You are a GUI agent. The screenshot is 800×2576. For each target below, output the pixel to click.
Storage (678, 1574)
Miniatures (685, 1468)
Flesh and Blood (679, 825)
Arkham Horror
===============
▶ _YOUR INSTRUCTIONS_
Only the lines from the one with "Storage (678, 1574)" through the end of the records above are to be copied, exactly as written.

▶ _THE COMPLETED TASK_
Storage (678, 1574)
Miniatures (685, 1468)
Flesh and Blood (679, 825)
Arkham Horror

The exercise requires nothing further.